- _CHALLENGE 1_:
According to the thermal phase change materials guide, what thermal conductivity is listed for PTM 7950?

◇ ◇ ◇ ◇ ◇

Product Selector Guide

Thermal Phase Change Materials
Product name Specific Gravity Thickness Range (mm) Thermal Conductivity (W/m·K) Thermal Impedance @ no shim (˚C·cm2/W) Volume Resistivity (ohm·cm)
LTM Series 1.8 NA 1.8-2.4 0.12-0.14 3.0×1015
PCM45F Series 2.2 0.20-1.00 2.0-2.5 0.09-0.12 8.2×1014
PTM5000 Series 2.3 0.20-1.00 3.5-4.5 0.06-0.08 2.1×1014
PTM6000 Series 2.3 0.20-1.00 3.5-4.5 0.06-0.08 2.1×1014
PTM 6000HV 2.6 0.20-1.00 5.2 0.09 2.1×1014
PTM 7000 2.7 0.20-1.00 6.5 0.06 2.1×1014
PTM 7900 2.8 0.20-1.00 8.0 0.045 2.1×1014
PTM 7950 2.8 0.25 8.5 0.04 2.1×1014

Frequently Asked Questions

What are some typical PCM applications?

Typical phase change material Applications include:

  • Power control unit, inverter, onboard electronics, IGBT
  • Servers, supercomputing, video graphic array (VGA) cards, AI, GPU/CPU/Desktop, solid state drives (SSD)
  • Switches, routers, base stations
  • Tablets, gaming, notebooks, smartphones, action cameras & lighting

What happens to Phase Change Materials after Shelf Life?

◇ ◇ ◇ ◇ ◇

- _CHALLENGE 2_:
From the entries below, pull out every line that contains the string "height", matching case exactly.

Collection entries:
◇ ◇ ◇ ◇ ◇

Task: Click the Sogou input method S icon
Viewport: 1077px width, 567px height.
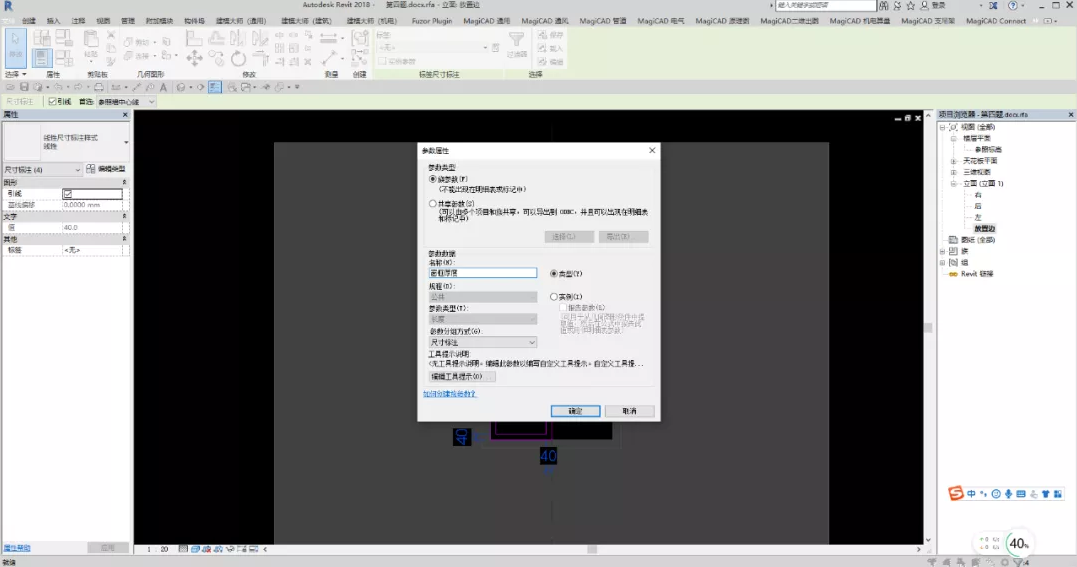Action: point(955,493)
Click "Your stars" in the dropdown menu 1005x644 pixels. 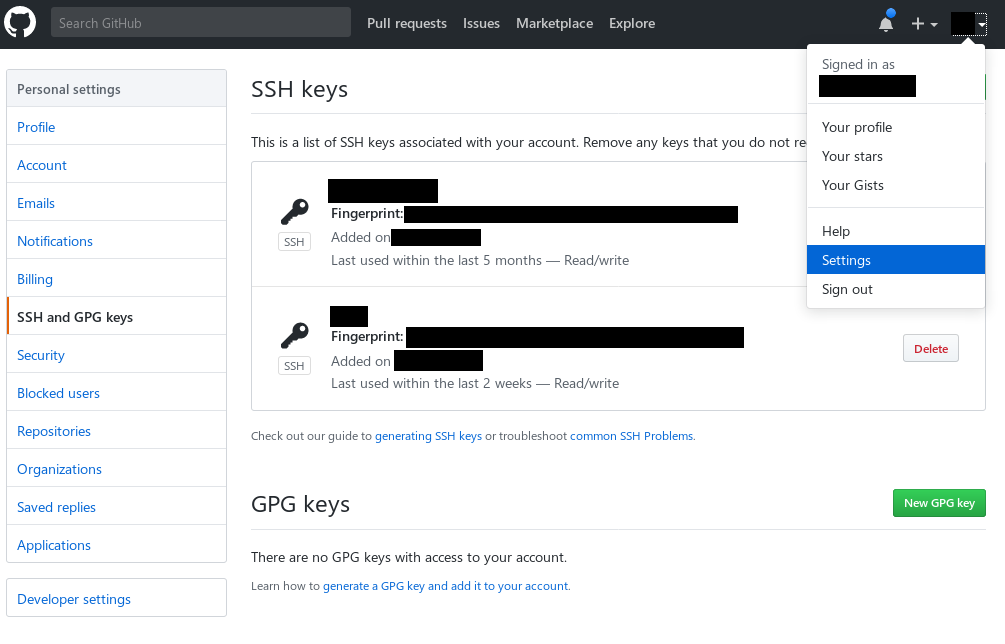851,156
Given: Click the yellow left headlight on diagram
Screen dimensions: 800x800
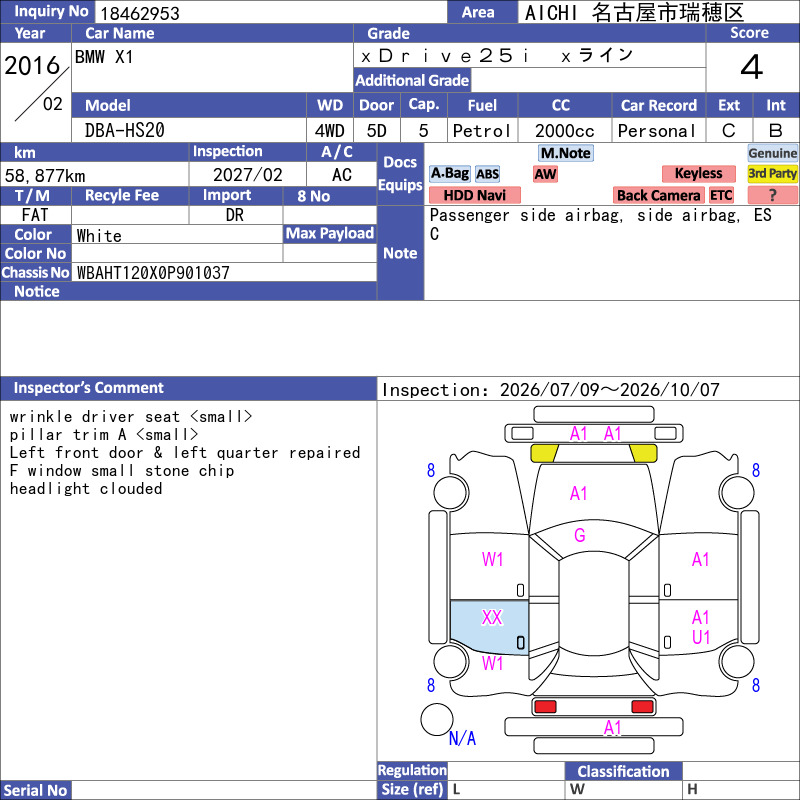Looking at the screenshot, I should [544, 453].
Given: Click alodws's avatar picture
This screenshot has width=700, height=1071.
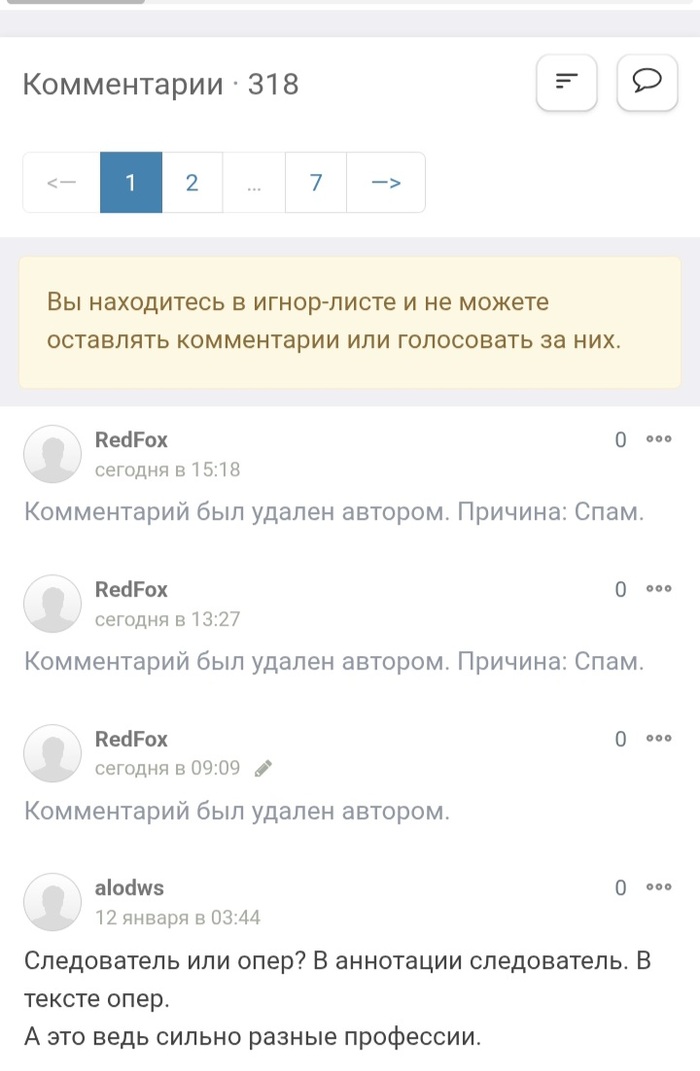Looking at the screenshot, I should pyautogui.click(x=52, y=901).
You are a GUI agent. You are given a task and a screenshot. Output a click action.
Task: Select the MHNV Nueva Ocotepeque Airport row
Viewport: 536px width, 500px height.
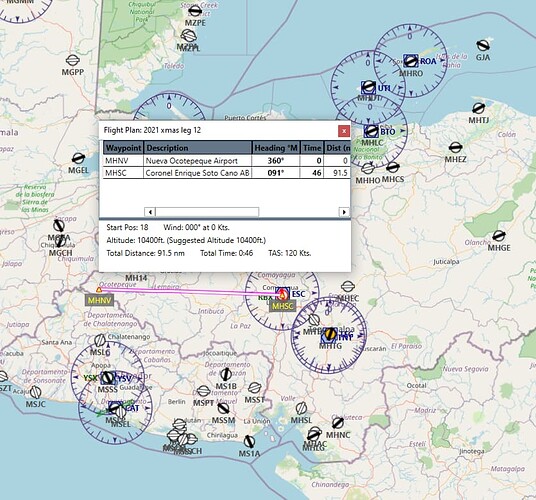pyautogui.click(x=227, y=161)
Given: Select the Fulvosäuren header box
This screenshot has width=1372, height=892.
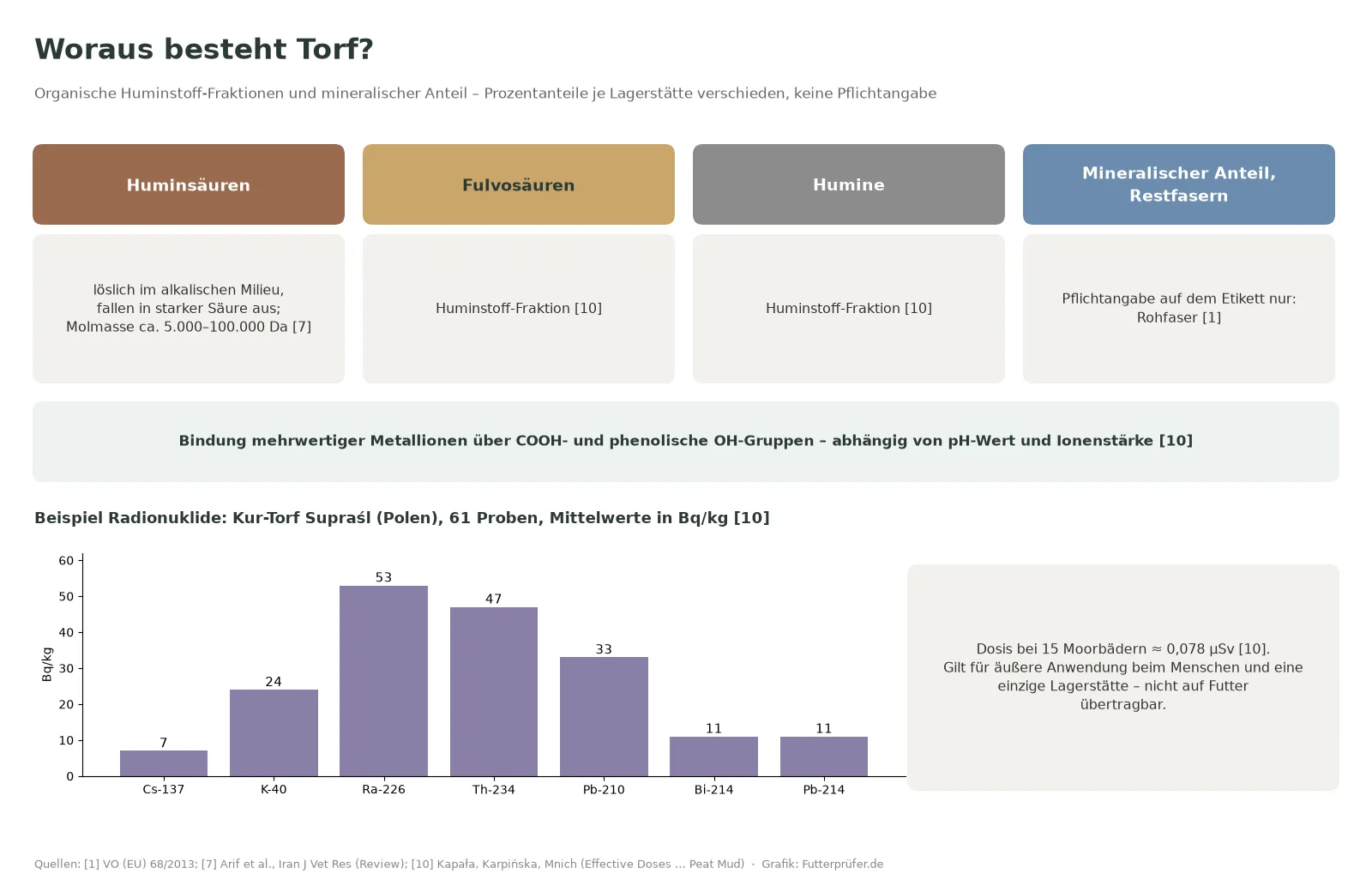Looking at the screenshot, I should [519, 184].
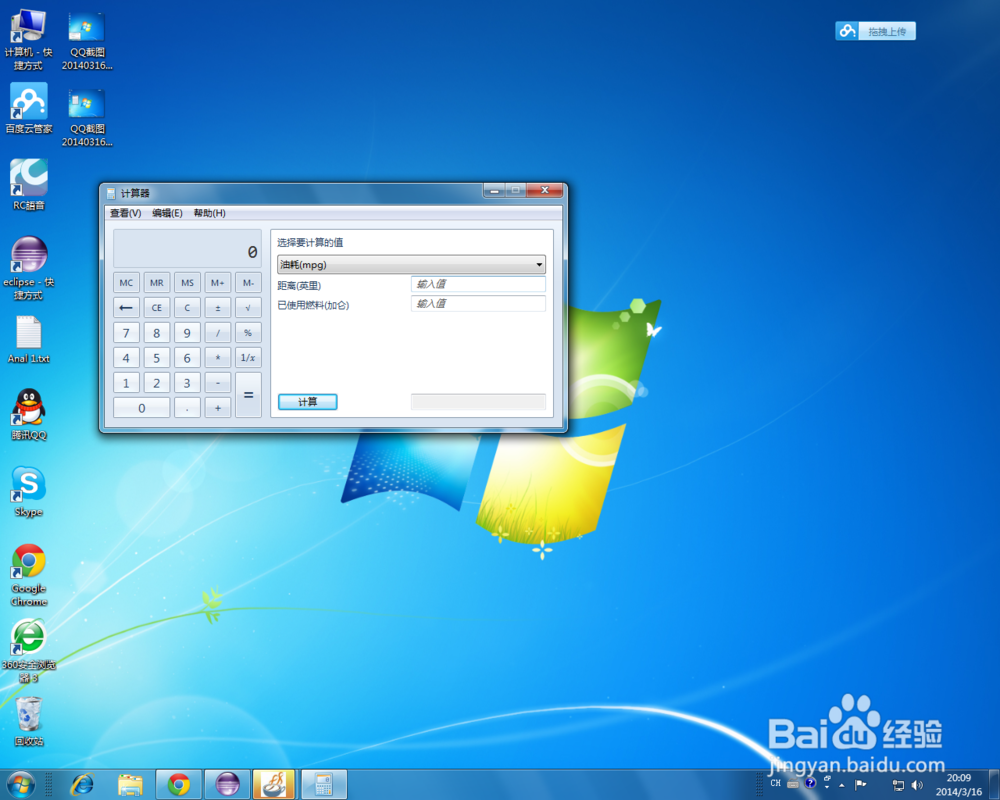
Task: Open the 查看(V) menu
Action: coord(126,213)
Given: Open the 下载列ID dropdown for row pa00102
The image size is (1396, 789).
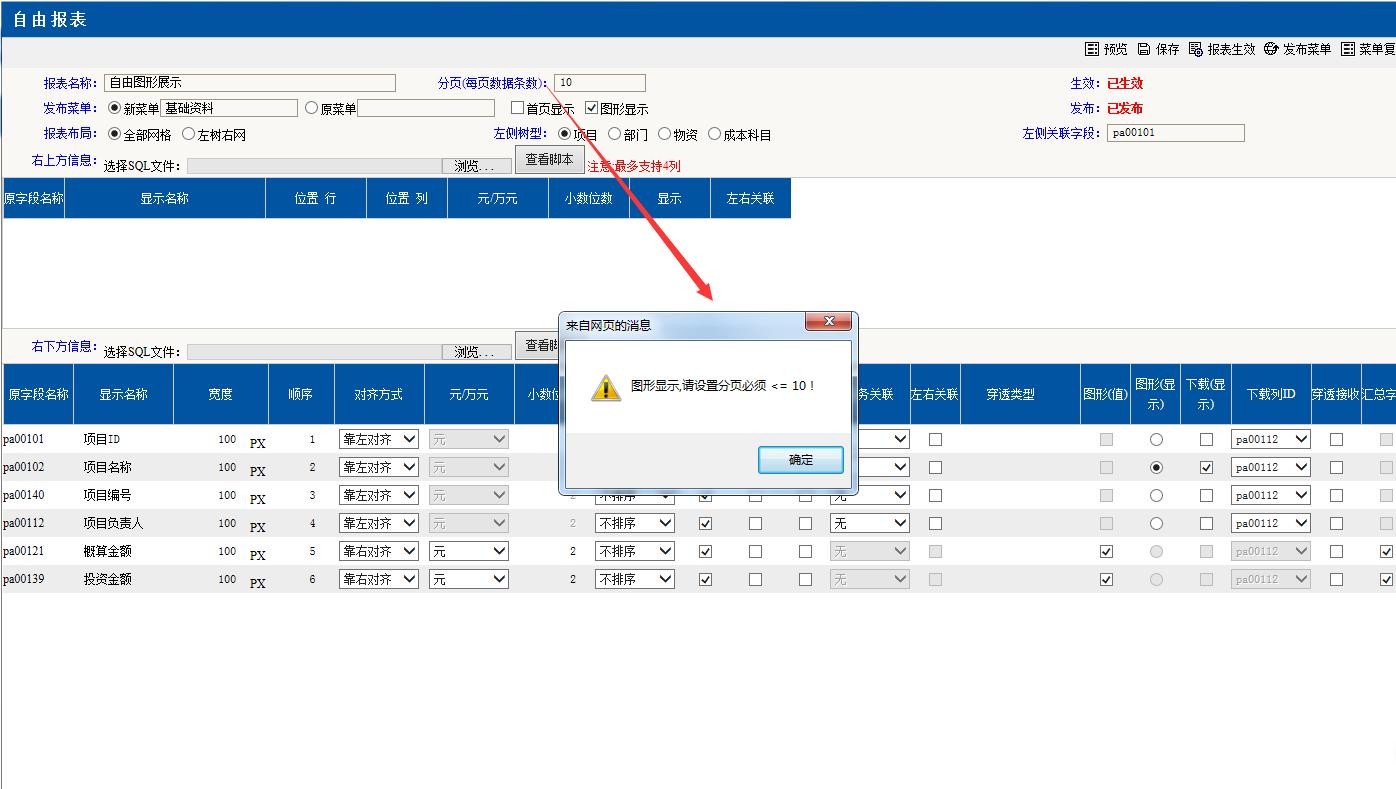Looking at the screenshot, I should [x=1270, y=467].
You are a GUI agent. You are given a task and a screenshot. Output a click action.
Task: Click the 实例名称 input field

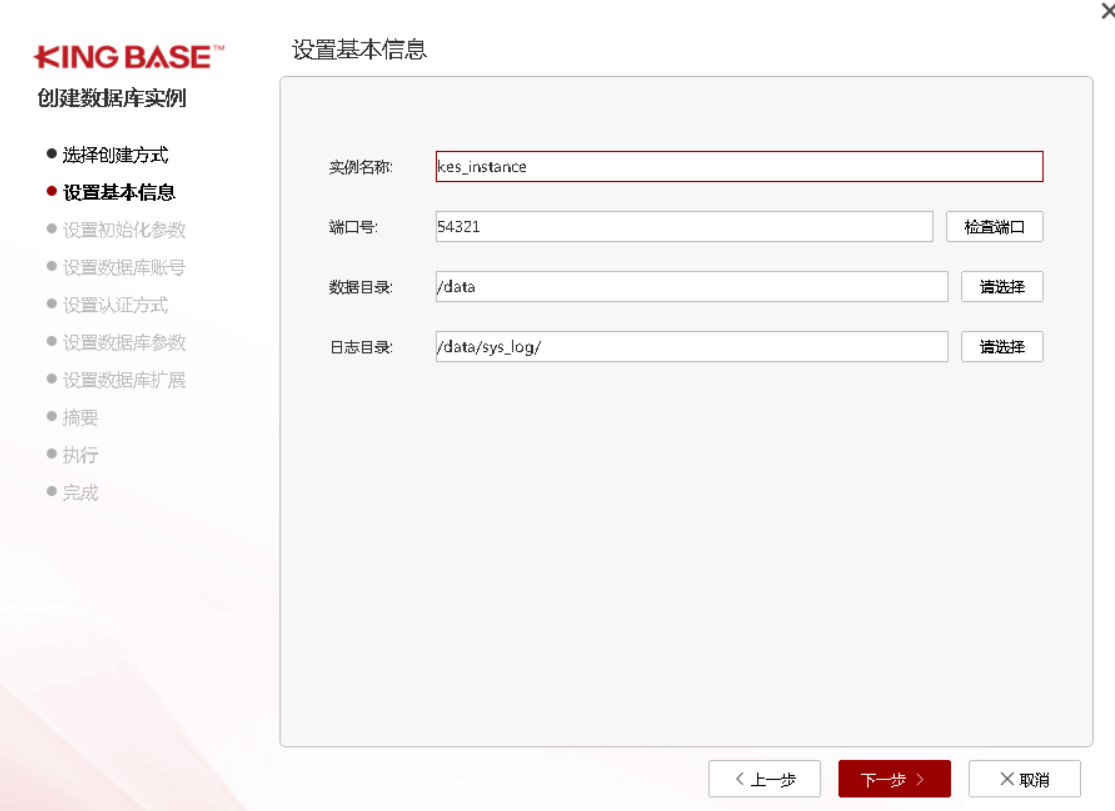pyautogui.click(x=739, y=167)
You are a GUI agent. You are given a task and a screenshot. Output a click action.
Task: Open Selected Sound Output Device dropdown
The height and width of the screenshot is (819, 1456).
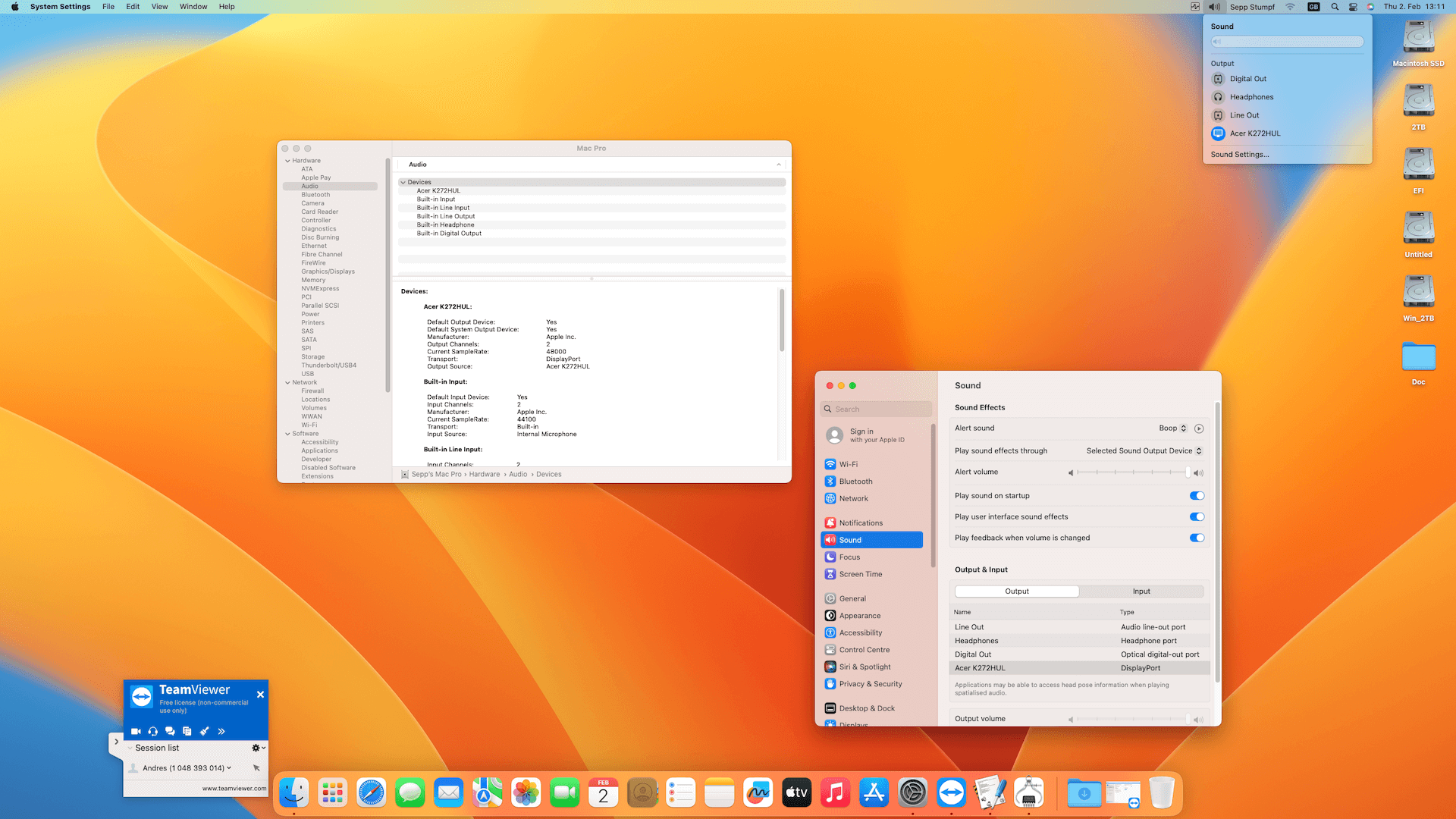[1144, 451]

◇ ◇ ◇ ◇ ◇

- _WORKED ANSWER 1_:
8.5 W/m·K

- _WORKED ANSWER 2_:
Viewport: 1077px width, 567px height.
This screenshot has width=700, height=1071.
Viewport: 536px width, 500px height.
This screenshot has width=1372, height=892.
The height and width of the screenshot is (819, 1456).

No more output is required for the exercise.